#### MATERIAL PROVIDED ####
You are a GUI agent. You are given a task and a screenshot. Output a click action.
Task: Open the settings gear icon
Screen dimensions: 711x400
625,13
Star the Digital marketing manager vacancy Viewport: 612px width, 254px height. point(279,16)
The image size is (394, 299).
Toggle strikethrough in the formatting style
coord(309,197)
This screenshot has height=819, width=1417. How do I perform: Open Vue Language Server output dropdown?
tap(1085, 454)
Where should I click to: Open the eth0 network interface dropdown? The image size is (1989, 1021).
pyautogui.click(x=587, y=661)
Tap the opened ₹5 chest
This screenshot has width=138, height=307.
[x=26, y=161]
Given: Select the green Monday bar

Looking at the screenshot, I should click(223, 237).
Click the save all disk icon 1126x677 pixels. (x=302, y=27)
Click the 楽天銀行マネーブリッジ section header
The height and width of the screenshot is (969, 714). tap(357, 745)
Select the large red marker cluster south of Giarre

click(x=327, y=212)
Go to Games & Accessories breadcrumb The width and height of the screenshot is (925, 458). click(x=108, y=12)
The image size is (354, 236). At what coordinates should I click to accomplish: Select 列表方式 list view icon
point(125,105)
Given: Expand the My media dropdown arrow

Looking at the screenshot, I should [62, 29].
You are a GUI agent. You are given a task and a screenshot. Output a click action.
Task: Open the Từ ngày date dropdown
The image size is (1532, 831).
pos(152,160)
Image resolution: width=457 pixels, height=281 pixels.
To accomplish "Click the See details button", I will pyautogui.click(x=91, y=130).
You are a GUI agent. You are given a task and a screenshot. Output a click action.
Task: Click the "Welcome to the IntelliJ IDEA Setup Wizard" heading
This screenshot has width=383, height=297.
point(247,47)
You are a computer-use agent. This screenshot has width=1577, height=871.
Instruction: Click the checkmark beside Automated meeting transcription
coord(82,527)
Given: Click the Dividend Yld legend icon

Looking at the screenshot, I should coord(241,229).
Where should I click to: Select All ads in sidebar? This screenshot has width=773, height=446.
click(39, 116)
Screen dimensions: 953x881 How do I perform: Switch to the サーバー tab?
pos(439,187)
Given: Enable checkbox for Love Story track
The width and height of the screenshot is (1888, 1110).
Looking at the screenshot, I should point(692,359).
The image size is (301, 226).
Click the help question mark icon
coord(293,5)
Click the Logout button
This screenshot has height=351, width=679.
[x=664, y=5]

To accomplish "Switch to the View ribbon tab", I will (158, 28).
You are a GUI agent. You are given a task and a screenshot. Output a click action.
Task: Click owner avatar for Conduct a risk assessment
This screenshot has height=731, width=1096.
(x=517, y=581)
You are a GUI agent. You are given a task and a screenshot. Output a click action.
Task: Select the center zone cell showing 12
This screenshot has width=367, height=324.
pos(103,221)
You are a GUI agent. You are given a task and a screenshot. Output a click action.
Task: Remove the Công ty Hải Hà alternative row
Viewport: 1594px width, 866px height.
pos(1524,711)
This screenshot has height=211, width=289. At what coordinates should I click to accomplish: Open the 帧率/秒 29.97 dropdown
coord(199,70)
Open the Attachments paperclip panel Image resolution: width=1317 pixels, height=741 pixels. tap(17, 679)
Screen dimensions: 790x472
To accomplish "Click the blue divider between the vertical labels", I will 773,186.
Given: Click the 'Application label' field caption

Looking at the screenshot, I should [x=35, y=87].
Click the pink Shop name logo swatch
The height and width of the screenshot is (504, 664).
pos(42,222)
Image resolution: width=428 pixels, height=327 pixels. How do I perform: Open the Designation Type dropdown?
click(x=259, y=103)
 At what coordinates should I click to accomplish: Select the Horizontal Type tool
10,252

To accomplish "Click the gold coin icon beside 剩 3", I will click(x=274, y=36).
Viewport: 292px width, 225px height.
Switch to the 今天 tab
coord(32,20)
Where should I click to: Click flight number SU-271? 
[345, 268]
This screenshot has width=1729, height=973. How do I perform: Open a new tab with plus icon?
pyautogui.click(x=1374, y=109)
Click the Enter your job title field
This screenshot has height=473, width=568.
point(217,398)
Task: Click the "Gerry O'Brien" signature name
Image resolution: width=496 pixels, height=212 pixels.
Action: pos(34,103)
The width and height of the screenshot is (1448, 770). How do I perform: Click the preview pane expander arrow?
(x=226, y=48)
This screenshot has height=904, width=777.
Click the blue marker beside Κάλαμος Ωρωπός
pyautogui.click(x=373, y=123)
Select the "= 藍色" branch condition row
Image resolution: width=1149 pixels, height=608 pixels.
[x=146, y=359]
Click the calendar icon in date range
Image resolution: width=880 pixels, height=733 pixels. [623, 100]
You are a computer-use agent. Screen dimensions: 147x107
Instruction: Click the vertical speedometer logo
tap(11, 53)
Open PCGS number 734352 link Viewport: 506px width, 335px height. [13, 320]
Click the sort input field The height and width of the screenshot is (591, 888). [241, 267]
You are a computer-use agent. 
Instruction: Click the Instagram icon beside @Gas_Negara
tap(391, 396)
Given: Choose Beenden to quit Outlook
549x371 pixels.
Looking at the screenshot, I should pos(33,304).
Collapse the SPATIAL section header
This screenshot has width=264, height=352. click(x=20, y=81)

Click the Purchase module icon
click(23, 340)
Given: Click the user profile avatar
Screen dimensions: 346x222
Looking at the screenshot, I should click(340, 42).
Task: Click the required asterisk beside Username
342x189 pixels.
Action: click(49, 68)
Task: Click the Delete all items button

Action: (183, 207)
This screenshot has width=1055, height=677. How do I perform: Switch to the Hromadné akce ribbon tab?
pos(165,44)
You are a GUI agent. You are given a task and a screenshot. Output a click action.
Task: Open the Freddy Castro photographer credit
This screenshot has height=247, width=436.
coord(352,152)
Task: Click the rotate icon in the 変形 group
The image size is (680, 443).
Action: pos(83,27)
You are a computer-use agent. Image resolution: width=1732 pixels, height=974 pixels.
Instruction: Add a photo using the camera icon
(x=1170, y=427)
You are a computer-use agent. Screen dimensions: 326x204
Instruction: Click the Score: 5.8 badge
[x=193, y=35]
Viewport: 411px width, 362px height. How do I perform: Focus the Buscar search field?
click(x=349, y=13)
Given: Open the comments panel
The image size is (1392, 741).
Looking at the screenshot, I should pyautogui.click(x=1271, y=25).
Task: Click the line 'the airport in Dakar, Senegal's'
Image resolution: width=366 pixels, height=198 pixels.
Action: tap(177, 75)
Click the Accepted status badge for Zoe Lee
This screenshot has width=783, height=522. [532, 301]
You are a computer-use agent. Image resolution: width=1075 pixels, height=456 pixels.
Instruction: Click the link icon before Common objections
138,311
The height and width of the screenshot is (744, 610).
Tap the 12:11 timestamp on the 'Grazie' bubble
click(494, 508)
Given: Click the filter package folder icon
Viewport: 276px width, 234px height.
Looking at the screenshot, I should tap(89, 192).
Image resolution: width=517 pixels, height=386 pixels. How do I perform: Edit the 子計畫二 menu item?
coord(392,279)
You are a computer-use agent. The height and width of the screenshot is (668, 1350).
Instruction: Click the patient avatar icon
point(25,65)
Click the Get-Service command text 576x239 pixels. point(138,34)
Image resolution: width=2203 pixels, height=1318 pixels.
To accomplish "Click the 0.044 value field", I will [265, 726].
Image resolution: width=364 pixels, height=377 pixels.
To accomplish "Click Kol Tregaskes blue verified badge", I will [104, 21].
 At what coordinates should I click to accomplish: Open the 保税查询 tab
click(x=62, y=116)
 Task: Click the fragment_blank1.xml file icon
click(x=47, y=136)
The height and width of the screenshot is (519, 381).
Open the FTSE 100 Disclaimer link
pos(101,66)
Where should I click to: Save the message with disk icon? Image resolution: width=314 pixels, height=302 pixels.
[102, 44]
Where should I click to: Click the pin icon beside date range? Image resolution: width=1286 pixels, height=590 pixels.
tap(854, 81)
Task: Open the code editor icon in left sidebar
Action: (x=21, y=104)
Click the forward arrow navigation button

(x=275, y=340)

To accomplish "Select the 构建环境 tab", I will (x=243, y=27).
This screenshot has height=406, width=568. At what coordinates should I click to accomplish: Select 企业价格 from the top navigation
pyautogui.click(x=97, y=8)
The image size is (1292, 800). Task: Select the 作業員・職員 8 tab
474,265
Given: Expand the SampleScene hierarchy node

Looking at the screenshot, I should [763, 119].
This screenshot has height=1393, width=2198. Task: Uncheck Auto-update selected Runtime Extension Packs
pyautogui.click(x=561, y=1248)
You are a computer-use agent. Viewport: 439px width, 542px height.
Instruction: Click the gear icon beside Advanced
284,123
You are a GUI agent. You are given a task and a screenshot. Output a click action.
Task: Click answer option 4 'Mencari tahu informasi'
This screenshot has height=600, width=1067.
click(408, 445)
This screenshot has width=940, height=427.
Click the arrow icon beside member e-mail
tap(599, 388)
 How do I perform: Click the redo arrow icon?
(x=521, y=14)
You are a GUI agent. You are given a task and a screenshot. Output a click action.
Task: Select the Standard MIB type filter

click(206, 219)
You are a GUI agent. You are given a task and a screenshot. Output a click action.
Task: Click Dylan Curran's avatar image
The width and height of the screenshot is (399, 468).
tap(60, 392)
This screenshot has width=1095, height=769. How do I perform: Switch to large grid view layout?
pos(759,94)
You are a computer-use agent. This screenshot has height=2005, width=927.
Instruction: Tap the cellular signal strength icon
####
Copy the listing again, from its first line through the line containing "Looking at the screenshot, I should coord(241,229).", including both of those lines.

You are a GUI agent. You are given a task and a screenshot. Output a click action.
Task: Open the settings gear icon
Screen dimensions: 711x400
625,13
Star the Digital marketing manager vacancy Viewport: 612px width, 254px height. point(279,16)
The image size is (394, 299).
Toggle strikethrough in the formatting style
coord(309,197)
This screenshot has height=819, width=1417. How do I perform: Open Vue Language Server output dropdown?
tap(1085, 454)
Where should I click to: Open the eth0 network interface dropdown? The image size is (1989, 1021).
pyautogui.click(x=587, y=661)
Tap the opened ₹5 chest
This screenshot has width=138, height=307.
[x=26, y=161]
Given: Select the green Monday bar

Looking at the screenshot, I should click(223, 237).
Click the save all disk icon 1126x677 pixels. (x=302, y=27)
Click the 楽天銀行マネーブリッジ section header
The height and width of the screenshot is (969, 714). tap(357, 745)
Select the large red marker cluster south of Giarre

click(x=327, y=212)
Go to Games & Accessories breadcrumb The width and height of the screenshot is (925, 458). click(x=108, y=12)
The image size is (354, 236). At what coordinates should I click to accomplish: Select 列表方式 list view icon
point(125,105)
Given: Expand the My media dropdown arrow

Looking at the screenshot, I should [62, 29].
You are a GUI agent. You are given a task and a screenshot. Output a click action.
Task: Open the Từ ngày date dropdown
The image size is (1532, 831).
pos(152,160)
Image resolution: width=457 pixels, height=281 pixels.
To accomplish "Click the See details button", I will pyautogui.click(x=91, y=130).
You are a GUI agent. You are given a task and a screenshot. Output a click action.
Task: Click the "Welcome to the IntelliJ IDEA Setup Wizard" heading
This screenshot has width=383, height=297.
point(247,47)
You are a computer-use agent. This screenshot has width=1577, height=871.
Instruction: Click the checkmark beside Automated meeting transcription
coord(82,527)
Given: Click the Dividend Yld legend icon

Looking at the screenshot, I should coord(241,229).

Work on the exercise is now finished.